Cercado de Trairas FC

Um blog de futebol pra quem não engole papo de dirigente nem discurso bonito de coletiva, aqui é bola, dinheiro e verdade sem filtro, sem firula e com opinião de arquibancada, escrito por Murilo Marcelli, um torcedor que fala o que o povo pensa e não tem medo de cutucar cartola, clube ou federação.

A camisa pesa. A história pesa. Mas, em Copa do Mundo, pesa ainda mais a coragem.

A Inglaterra entrou em campo contra a Argentina sabendo que tinha elenco, organização e condições de disputar uma vaga na decisão. E, durante boa parte do jogo, mostrou exatamente isso. Saiu na frente, controlou o adversário e parecia ter encontrado o caminho da final. Mas bastou abrir o placar para cometer o pecado que tantas seleções cometem diante dos argentinos: recuar.

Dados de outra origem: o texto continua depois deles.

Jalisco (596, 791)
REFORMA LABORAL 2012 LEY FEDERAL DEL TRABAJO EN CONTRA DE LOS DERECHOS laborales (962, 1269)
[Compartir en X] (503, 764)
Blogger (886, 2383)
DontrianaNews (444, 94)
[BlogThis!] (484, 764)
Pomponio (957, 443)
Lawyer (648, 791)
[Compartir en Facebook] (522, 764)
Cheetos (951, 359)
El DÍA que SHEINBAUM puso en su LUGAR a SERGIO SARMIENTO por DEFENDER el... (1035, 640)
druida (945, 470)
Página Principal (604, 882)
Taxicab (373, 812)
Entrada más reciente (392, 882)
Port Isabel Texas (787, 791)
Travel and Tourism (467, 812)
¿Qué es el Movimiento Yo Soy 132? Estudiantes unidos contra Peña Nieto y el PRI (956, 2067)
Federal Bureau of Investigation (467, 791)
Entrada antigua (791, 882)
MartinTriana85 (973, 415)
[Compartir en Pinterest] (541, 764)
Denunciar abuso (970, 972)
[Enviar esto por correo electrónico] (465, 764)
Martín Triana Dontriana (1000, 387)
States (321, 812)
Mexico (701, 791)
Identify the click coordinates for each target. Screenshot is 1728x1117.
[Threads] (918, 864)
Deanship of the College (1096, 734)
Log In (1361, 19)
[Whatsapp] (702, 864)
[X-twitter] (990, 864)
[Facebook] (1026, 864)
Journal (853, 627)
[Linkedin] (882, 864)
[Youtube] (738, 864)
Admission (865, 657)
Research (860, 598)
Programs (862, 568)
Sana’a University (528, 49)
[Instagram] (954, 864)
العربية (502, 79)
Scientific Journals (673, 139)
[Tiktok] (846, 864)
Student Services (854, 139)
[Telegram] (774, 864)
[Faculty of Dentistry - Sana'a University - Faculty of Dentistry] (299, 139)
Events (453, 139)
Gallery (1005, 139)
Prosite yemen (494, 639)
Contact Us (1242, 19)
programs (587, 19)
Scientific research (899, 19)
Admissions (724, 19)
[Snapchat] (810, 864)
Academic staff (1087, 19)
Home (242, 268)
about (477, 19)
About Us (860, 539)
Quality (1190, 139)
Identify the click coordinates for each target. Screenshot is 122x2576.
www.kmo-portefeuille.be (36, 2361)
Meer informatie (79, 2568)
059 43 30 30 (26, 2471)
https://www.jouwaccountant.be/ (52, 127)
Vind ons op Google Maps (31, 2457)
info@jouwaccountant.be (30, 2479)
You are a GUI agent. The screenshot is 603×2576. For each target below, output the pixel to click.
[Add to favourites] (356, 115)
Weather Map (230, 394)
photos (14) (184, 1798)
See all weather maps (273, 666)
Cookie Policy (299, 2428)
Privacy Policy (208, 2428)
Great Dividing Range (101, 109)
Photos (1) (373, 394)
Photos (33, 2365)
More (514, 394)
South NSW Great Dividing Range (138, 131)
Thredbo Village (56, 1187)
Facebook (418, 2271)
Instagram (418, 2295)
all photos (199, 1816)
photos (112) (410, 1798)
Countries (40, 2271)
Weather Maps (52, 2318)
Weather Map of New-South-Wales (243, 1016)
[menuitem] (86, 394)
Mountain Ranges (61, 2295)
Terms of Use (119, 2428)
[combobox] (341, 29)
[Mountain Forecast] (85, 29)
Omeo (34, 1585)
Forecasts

Ao invés de continuar pressionando, de atacar o ponto fraco do rival e buscar o segundo gol, os ingleses preferiram administrar uma vantagem mínima. Entregaram a bola para quem jamais pode recebê-la de presente. Contra a Argentina, cada metro concedido é um convite para o desastre.

E o desastre veio.

A Albiceleste cresceu emocionalmente, ocupou o campo de ataque, empurrou a Inglaterra para trás e, aos poucos, fez o jogo parecer uma partida disputada em Buenos Aires. O empate era questão de tempo. A virada, consequência.

É impressionante como essa seleção argentina nunca deixa de acreditar. Mesmo quando joga mal, transmite a sensação de que encontrará uma solução. É um time que joga com personalidade, com confiança e, principalmente, sem medo do momento decisivo.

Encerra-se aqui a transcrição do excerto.